(Collected data)
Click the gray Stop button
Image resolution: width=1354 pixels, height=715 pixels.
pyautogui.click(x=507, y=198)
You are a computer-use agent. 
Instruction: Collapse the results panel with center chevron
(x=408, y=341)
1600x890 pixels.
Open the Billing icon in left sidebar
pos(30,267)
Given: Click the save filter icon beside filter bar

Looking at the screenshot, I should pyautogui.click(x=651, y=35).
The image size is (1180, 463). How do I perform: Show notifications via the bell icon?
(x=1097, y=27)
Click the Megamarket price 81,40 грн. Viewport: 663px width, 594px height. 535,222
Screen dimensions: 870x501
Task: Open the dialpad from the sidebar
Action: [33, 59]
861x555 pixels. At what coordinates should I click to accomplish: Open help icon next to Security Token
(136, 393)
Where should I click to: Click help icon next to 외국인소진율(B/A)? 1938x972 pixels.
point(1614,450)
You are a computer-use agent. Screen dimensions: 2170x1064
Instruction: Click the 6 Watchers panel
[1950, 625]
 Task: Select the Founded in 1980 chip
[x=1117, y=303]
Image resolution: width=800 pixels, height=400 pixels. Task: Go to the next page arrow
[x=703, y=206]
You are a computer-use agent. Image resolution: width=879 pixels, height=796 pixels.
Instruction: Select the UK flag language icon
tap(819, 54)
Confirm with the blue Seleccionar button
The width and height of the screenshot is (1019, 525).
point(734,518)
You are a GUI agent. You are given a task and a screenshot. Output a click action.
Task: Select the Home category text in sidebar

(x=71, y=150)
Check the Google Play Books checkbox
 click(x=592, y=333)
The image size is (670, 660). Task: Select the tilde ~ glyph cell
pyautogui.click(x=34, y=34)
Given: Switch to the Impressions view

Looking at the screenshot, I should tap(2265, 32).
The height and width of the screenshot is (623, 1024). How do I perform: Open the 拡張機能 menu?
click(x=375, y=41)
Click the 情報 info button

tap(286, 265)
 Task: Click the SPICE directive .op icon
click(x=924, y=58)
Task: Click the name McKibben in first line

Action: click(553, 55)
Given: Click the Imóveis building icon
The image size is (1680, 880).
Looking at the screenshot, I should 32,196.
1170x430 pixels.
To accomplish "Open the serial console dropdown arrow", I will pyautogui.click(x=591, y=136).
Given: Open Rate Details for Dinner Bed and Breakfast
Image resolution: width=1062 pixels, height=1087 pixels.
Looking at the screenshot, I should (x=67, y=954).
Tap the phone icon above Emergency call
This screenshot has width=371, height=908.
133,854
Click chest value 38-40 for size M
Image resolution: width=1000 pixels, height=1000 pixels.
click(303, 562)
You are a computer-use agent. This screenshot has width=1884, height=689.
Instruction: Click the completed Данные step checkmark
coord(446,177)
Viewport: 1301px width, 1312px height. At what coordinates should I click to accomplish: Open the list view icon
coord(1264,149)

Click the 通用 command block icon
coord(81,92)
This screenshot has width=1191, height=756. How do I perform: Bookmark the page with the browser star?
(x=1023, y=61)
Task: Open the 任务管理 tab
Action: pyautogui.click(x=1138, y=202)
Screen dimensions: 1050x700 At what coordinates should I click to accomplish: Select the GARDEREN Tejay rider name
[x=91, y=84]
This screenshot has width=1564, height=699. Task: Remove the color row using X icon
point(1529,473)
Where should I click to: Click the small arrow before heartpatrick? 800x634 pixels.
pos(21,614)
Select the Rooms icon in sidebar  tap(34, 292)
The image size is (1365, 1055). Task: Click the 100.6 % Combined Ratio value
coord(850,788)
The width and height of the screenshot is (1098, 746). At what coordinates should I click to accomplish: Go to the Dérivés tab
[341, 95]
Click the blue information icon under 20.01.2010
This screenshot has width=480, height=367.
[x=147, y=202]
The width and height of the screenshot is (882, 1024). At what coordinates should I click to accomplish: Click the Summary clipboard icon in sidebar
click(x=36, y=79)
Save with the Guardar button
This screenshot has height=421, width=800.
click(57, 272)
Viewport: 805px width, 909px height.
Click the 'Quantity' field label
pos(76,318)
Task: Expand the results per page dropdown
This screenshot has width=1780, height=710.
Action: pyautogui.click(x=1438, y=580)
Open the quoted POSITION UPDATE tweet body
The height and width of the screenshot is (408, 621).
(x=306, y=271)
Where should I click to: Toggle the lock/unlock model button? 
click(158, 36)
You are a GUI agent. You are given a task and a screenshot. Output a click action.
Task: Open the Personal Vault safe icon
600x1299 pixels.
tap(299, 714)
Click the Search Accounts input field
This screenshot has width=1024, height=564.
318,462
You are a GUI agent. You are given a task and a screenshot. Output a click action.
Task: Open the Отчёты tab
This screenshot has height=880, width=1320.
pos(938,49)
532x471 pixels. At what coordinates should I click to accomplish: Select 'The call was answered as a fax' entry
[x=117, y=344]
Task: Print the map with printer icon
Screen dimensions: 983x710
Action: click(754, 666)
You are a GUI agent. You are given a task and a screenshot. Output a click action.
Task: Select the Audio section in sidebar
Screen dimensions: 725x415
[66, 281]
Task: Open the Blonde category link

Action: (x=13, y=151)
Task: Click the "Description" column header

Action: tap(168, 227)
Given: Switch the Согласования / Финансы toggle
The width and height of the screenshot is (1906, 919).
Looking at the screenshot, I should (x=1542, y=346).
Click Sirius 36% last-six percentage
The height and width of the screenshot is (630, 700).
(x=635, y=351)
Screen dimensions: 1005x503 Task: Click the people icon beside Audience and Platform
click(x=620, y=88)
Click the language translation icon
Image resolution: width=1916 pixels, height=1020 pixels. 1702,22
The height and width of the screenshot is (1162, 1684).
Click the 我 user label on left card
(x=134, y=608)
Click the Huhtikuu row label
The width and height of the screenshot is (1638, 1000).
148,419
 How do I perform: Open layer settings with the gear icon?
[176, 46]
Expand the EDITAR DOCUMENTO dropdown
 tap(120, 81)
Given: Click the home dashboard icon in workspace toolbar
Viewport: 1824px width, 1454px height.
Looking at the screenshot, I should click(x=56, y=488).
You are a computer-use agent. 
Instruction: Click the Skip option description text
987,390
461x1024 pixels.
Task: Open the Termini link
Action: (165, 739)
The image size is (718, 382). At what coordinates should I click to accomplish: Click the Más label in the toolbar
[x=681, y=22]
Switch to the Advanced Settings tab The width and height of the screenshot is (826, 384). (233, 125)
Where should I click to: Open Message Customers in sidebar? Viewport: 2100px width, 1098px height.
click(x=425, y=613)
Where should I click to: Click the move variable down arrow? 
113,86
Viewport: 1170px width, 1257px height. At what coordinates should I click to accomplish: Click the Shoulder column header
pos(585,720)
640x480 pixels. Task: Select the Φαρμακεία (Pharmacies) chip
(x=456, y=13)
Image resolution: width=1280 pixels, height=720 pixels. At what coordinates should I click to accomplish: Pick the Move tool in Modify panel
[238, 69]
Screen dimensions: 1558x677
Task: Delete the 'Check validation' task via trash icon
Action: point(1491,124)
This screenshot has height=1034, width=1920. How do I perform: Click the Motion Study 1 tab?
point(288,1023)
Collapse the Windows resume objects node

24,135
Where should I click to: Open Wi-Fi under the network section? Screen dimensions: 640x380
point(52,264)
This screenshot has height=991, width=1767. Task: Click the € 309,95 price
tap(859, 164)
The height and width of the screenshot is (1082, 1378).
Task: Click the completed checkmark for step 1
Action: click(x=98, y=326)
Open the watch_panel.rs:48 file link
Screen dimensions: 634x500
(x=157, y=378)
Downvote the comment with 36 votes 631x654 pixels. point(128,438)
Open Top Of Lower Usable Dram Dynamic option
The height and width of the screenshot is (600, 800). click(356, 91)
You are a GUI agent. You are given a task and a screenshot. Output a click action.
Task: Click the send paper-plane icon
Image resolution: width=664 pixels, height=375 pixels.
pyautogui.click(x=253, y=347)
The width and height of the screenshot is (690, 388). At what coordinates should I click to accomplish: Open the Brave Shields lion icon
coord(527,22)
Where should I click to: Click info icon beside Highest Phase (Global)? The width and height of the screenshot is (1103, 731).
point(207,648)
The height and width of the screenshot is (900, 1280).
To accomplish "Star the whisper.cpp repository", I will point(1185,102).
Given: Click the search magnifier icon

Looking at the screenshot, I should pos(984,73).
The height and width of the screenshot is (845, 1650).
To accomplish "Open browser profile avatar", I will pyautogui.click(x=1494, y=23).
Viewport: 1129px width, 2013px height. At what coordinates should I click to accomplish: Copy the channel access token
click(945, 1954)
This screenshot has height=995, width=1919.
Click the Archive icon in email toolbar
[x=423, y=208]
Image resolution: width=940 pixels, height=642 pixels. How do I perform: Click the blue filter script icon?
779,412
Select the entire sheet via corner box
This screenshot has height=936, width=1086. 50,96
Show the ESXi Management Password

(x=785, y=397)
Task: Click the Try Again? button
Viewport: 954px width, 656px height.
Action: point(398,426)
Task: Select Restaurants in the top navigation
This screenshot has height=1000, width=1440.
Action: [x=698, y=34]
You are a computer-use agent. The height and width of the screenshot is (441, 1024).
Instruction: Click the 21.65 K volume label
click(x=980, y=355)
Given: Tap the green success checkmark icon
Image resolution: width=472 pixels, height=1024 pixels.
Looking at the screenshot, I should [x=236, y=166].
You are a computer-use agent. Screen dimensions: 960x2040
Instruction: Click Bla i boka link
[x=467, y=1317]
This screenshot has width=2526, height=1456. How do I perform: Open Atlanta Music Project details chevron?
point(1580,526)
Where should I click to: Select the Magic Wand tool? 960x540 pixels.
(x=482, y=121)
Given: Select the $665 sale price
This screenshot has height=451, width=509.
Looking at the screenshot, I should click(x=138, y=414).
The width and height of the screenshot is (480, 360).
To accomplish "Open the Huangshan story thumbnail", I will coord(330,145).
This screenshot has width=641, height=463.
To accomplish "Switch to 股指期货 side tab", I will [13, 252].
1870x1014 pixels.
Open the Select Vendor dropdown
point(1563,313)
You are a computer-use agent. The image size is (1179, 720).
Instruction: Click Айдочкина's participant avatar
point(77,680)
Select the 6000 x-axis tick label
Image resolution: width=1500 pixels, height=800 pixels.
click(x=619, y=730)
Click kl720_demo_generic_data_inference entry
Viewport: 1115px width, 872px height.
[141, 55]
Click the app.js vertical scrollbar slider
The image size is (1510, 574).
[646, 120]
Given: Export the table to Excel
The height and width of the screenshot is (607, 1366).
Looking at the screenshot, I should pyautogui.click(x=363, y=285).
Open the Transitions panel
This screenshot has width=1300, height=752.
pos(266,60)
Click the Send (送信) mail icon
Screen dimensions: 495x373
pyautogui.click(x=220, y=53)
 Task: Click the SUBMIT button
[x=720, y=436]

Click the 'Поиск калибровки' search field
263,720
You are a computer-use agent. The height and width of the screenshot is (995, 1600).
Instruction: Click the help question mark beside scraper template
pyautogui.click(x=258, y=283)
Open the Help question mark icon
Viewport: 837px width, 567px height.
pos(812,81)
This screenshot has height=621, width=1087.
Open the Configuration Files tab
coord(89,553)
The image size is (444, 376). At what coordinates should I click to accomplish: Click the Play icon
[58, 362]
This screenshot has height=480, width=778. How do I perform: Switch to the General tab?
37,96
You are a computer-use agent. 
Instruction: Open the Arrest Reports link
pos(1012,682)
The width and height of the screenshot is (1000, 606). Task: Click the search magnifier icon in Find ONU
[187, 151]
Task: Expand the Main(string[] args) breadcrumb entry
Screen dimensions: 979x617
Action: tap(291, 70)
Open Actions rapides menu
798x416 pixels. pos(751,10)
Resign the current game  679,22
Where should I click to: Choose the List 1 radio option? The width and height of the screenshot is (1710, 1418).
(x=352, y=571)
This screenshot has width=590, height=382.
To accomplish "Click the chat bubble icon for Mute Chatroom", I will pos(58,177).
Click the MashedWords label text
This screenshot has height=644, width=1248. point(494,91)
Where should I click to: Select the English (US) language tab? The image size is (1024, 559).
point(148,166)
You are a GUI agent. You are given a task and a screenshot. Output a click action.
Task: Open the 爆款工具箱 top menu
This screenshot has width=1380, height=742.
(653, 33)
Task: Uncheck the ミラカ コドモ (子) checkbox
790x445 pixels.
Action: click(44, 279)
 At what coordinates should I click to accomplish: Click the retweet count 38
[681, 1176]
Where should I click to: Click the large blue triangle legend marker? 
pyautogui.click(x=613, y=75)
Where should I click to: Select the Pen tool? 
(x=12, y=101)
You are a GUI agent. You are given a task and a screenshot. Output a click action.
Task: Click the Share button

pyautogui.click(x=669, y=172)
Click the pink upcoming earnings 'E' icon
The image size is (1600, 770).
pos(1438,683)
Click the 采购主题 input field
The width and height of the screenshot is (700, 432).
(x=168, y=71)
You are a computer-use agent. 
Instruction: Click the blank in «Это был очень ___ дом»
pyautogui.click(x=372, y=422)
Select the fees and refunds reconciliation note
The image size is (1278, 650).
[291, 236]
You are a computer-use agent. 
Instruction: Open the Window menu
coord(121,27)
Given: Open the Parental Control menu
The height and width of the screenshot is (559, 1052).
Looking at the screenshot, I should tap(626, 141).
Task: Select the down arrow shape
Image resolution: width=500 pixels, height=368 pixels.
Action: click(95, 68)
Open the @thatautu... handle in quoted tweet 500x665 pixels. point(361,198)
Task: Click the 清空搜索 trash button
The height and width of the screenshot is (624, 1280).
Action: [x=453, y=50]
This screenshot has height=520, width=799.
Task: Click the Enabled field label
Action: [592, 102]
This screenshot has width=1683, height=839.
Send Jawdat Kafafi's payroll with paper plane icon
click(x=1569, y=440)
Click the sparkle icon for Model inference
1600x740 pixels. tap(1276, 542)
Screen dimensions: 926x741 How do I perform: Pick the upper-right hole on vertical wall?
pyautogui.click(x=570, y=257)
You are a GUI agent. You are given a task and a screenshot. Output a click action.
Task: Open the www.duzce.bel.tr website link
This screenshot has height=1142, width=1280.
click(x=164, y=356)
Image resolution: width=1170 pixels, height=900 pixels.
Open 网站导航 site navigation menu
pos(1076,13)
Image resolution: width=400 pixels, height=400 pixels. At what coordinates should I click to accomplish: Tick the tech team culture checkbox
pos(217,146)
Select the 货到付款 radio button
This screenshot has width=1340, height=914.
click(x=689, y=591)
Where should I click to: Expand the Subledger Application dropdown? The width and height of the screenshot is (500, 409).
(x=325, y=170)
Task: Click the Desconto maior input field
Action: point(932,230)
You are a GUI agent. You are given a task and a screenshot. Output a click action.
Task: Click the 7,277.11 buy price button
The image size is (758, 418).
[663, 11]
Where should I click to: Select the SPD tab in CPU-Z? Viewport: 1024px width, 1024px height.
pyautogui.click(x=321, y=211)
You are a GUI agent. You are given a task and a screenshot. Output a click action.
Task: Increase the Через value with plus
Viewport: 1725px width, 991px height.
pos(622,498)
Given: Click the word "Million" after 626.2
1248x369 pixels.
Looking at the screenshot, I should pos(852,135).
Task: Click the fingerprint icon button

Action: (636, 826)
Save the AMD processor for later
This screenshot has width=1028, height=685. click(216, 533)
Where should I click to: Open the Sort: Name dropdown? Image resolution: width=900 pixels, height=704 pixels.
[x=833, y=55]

Problem to solve. Where the word "quoted" occurs in a line of the entries above, count that line, and reply with the total only.

Result of this task. 2